• About this exercise
Each line below should be restated exactly, with nothing dropped.

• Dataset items
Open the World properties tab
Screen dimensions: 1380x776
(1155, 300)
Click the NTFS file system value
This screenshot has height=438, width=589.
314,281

• Result
Open the World properties tab
Screen dimensions: 1380x776
(1155, 300)
Click the NTFS file system value
This screenshot has height=438, width=589.
314,281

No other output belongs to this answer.